The caucus effect. Legislative leadership, committee chairs, and budget rapporteurs cultivated under a former governor can convert the House from a check into a conduit—facilitating supplementary approvals, rolling over projects, and muting hearings. Oversight indices tell you how: when participation is thin and audit follow-up weak, procedure becomes performance (IBP, 2023; Auditor-General, 2023).

Local party levers. Candidate emergence remains the quiet engine of post-tenure power. Control a handful of local kingmakers and you control who runs the committees tomorrow. INEC’s review shows the legal superstructure; the political economy shows how influence is actually transacted (INEC, 2024; Afrobarometer, 2023).

Narrative infrastructure. Even without budget lines for PR, legacy actors retain a media muscle memory—commissioning anniversaries, contractor spotlights, and “progress reports” that drown out audit tables. Governance monitors call this the “societal puzzle of democracy”: where citizens value delivery optics over institutional constraint, informal power endures (International IDEA, 2023).
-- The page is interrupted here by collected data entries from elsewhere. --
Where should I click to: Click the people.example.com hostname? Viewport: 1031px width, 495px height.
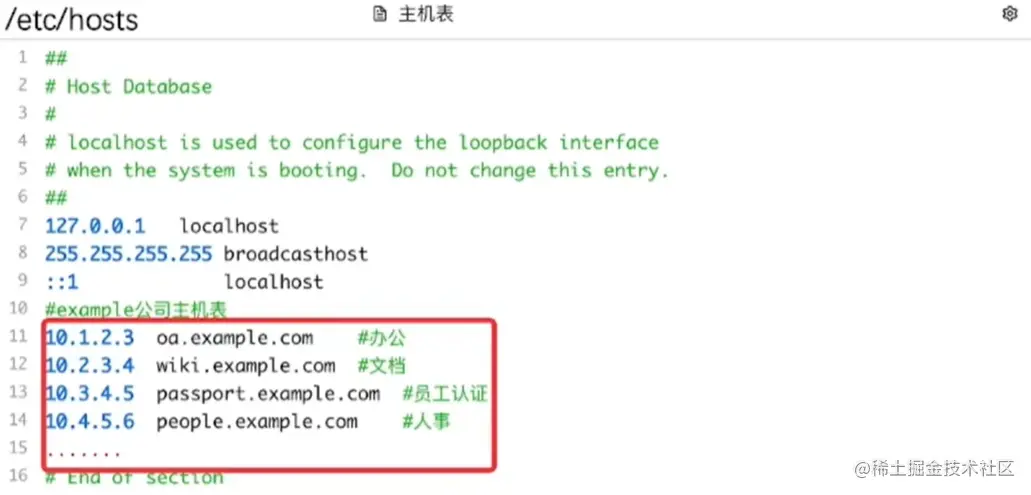pyautogui.click(x=257, y=422)
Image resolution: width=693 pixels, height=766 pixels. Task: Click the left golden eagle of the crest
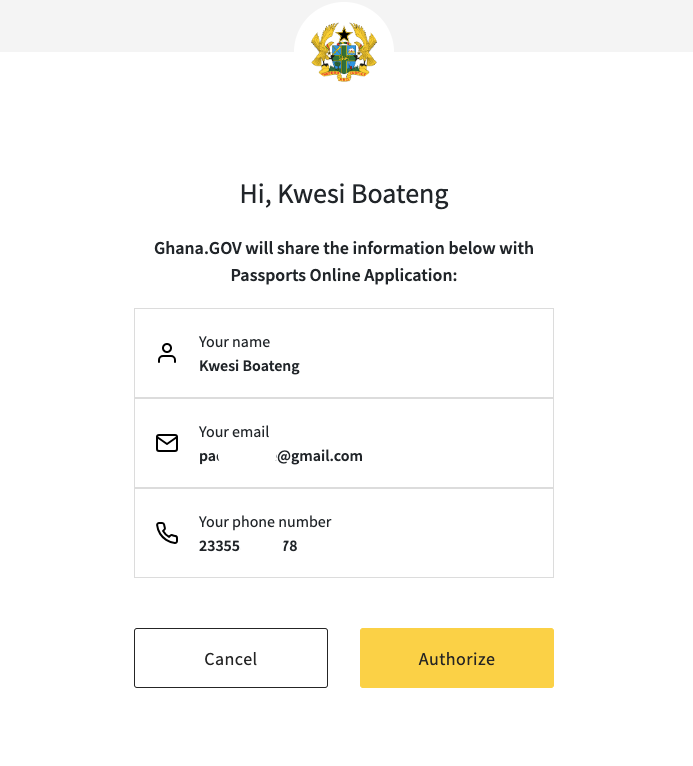[x=322, y=49]
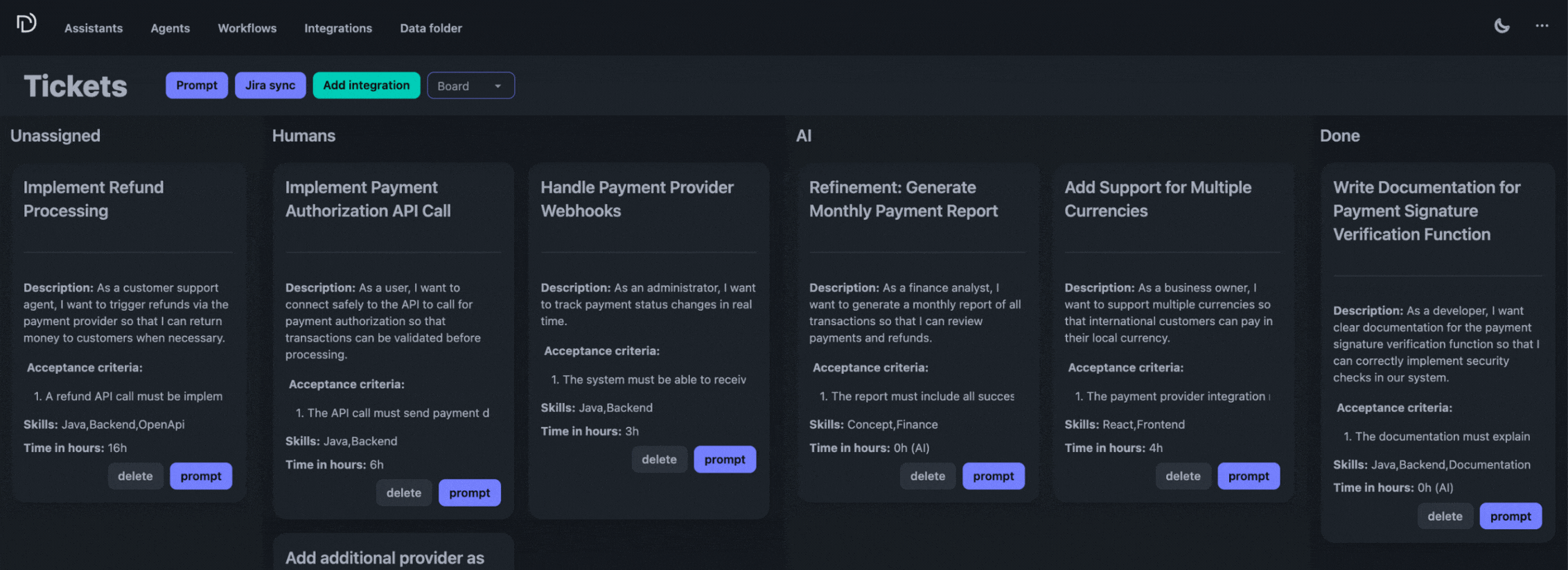Open the three-dot more options menu
1568x570 pixels.
[x=1542, y=26]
Security choreography. In high-risk zones, negotiations with local enforcers and “community security” groups often persist beyond a governor’s term. International Crisis Group’s mapping of the North West shows how informal arrangements can outlast formal mandates, shaping incentives far from the official chain of command (ICG, 2020).

IV. Federalism under stress: when the past sits in the room

Nigeria’s federal design presumes that state-level mandates refresh with elections. In practice, legacy power sits in budget baselines, party slates, and debt calendars. Macro custodians warn of tighter external financing and the need for credible consolidation; the World Bank’s Nigeria Development Update emphasizes that fiscal choices—not fate—determine whether social spending recovers or suffocates under rising obligations (World Bank, 2024; IMF, 2023). When a new administration inherits hefty debt service, the first cuts usually visit the invisible: primary health, school quality, social protection.

Security makes it worse. Conflict dynamics in neighboring regions bleed into Rivers’ politics through displacement flows, national resource constraints, and the normalization of exceptional measures (ICG, 2020). The Rule of Law Index captures the knock-on: delays, procedural fragility, and the ease with which power substitutes discretion for law (WJP, 2024).

Read also: Wike And The Making Of A Captured State—Part 6

V. What accountability would actually require (plumbing, not poetry)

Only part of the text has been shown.